The use of automatic acoustic recorders is becoming a principal method to survey birds in their natural habitats, as it is relatively noninvasive while still being informative. As with any other sound, birdsong degrades in amplitude, frequency, and temporal structure as it propagates to the recorder through the environment. Knowing how different birdsongs attenuate under different conditions is useful to, for example, develop protocols for deploying acoustic recorders and improve automated detection methods, an essential part of the research field that is becoming known as ecoacoustics. This article presents playback and recapture (record) experiments carried out under different environmental conditions using twenty bird calls from eleven New Zealand bird species in a native forest and an open area, answering five research questions: (1) How does birdsong attenuation differ between forest and open space? (2) What is the relationship between transmission height and birdsong attenuation? (3) How does frequency of birdsong impact the degradation of sound with distance? (4) Is birdsong attenuation different during the night compared to the day? and (5) what is the impact of wind on attenuation? Bird calls are complex sounds; therefore, we have chosen to use them rather than simple tones to ensure that this complexity is not missed in the analysis. The results demonstrate that birdsong transmission was significantly better in the forest than in the open site. During the night, the attenuation was at a minimum in both experimental sites. Transmission height affected the propagation of the songs of many species, particularly the flightless ones. The effect of wind was severe in the open site and attenuated lower frequencies. The reverberations due to reflective surfaces masked higher frequencies (8 kHz) in the forest even at moderate distances. The findings presented here can be applied to develop protocols for passive acoustic monitoring.
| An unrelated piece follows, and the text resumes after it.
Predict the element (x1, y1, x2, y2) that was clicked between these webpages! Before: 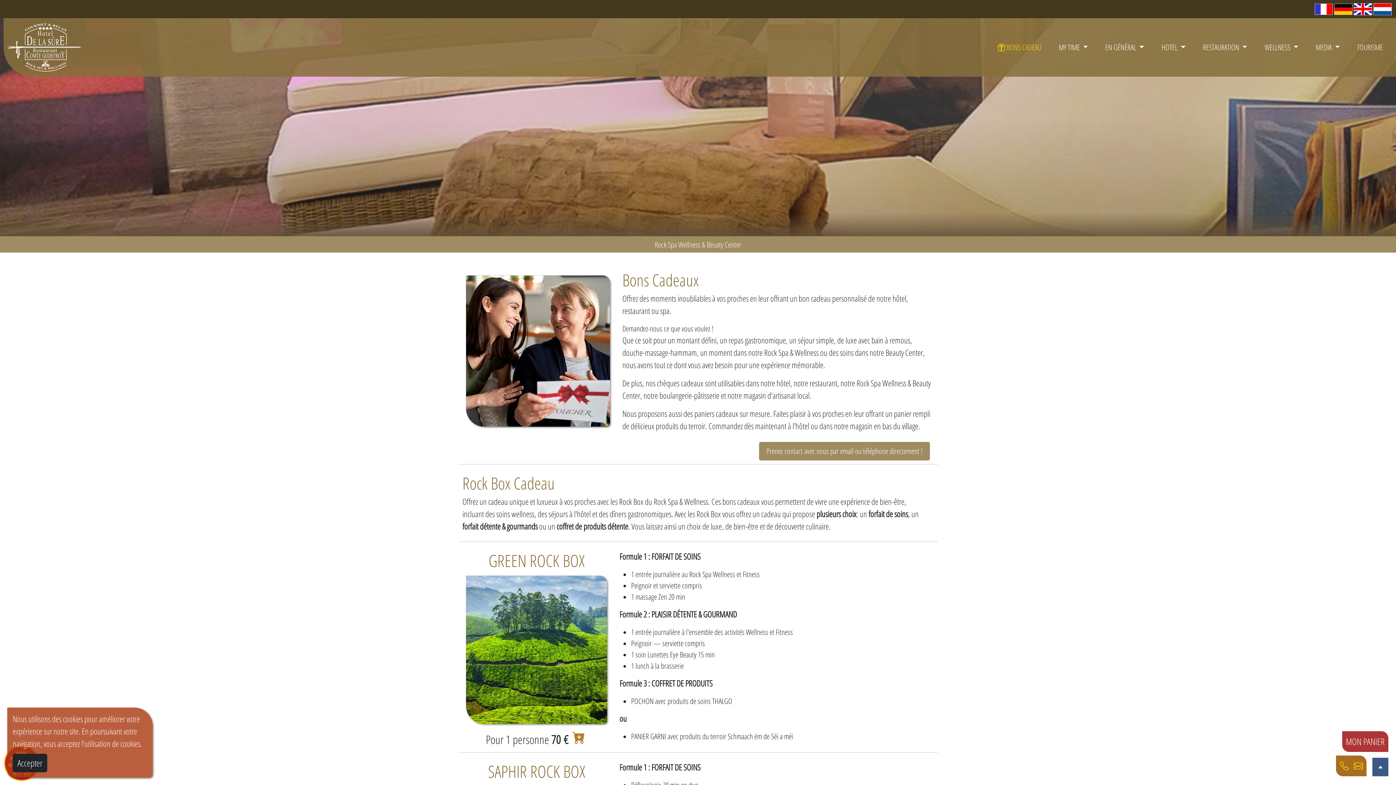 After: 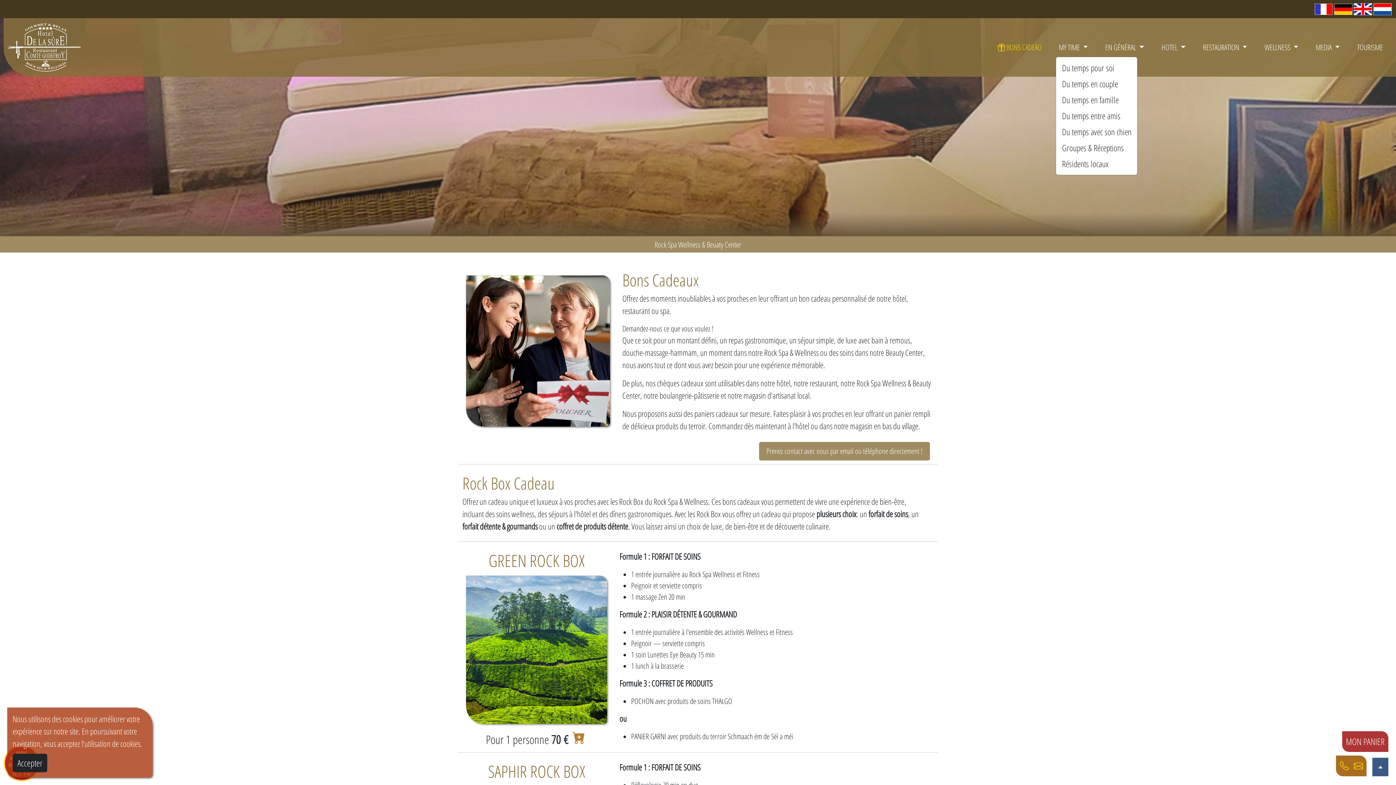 Action: bbox: (1056, 38, 1090, 56) label: MY TIME 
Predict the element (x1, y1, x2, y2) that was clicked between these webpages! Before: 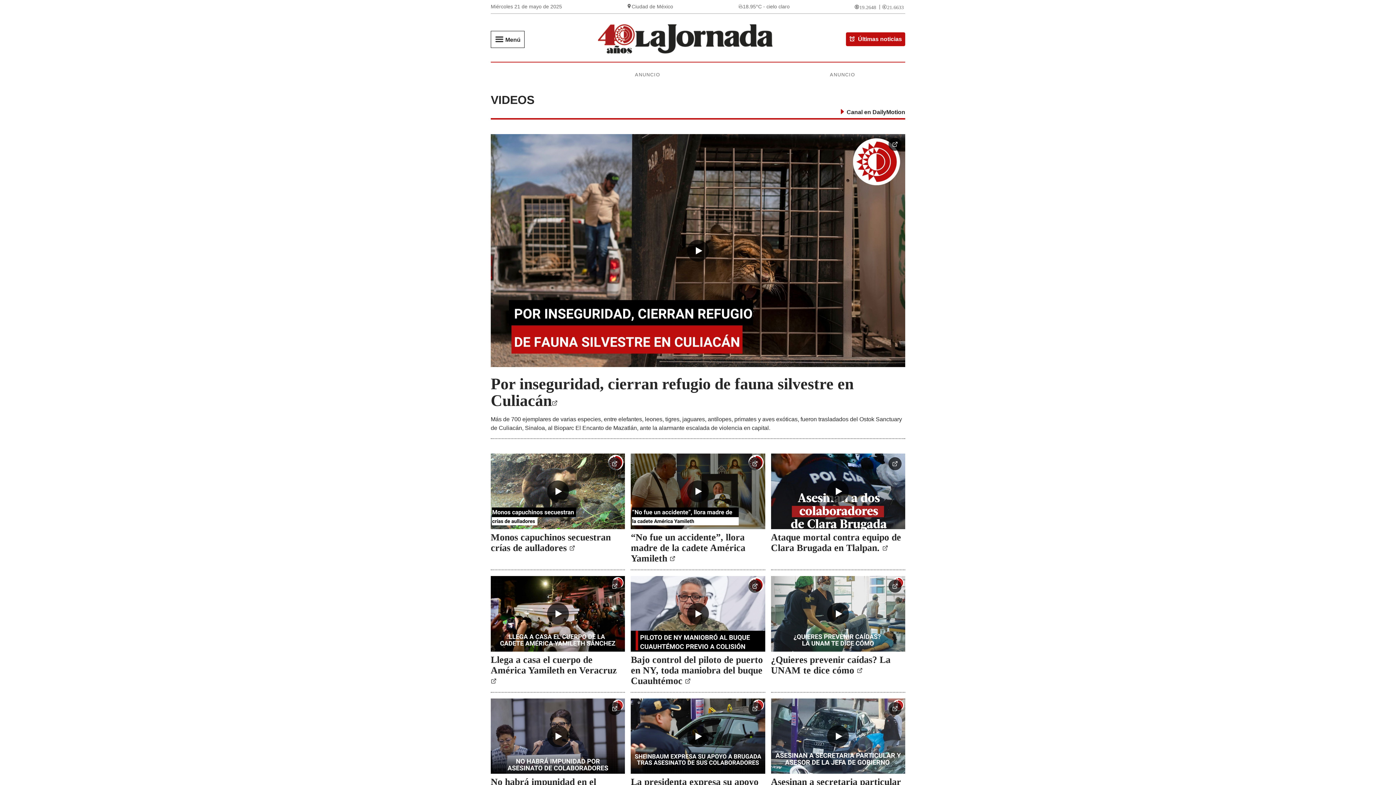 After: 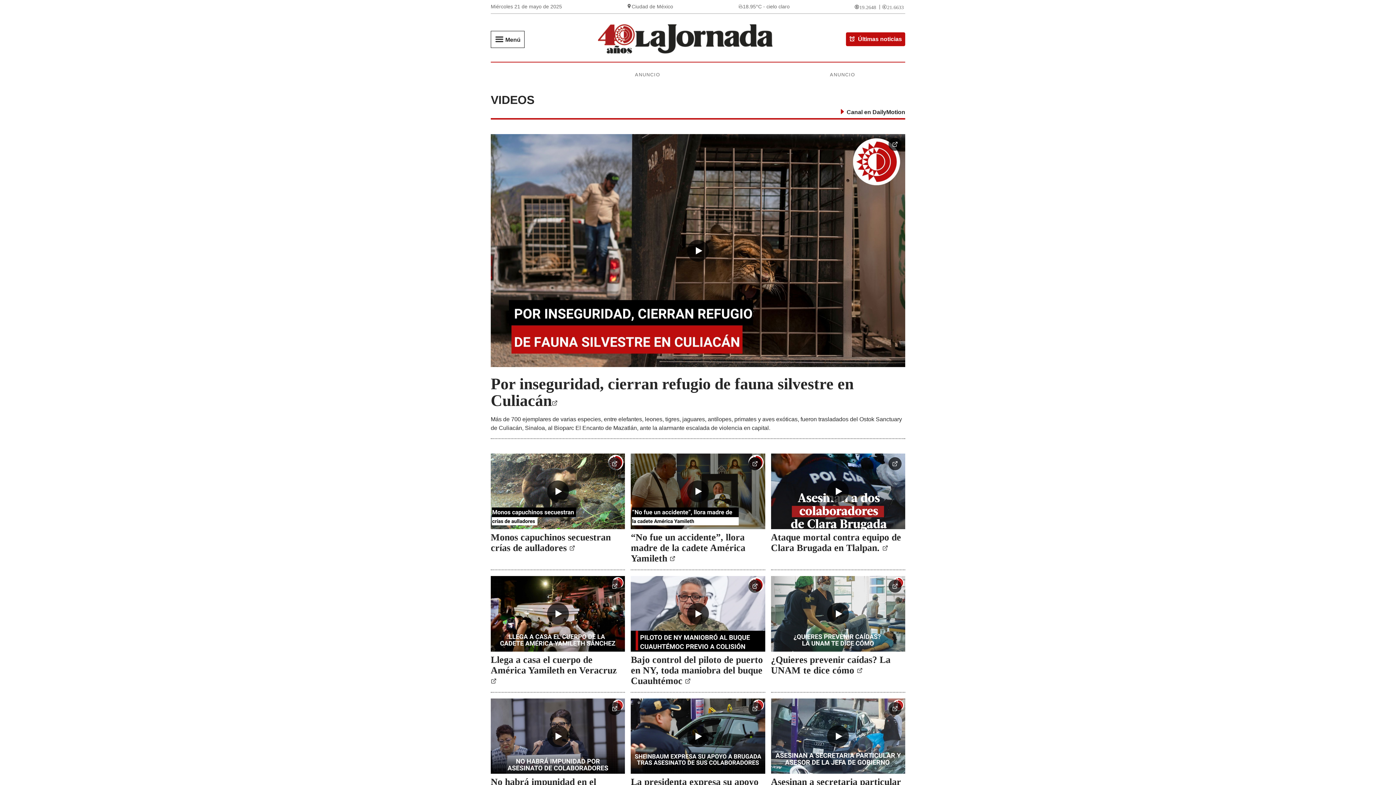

Even though the attenuation can be generalized to frequency bands, the structure of the birdsong is also important. Selecting a reasonable sampling frequency avoids unnecessary data accumulation because higher frequencies attenuate more in the forest. Even at moderate distances, recorders capture significantly attenuated birdsong, and hence, automated analysis methods for field recordings need to be able to detect and recognize faint birdsong.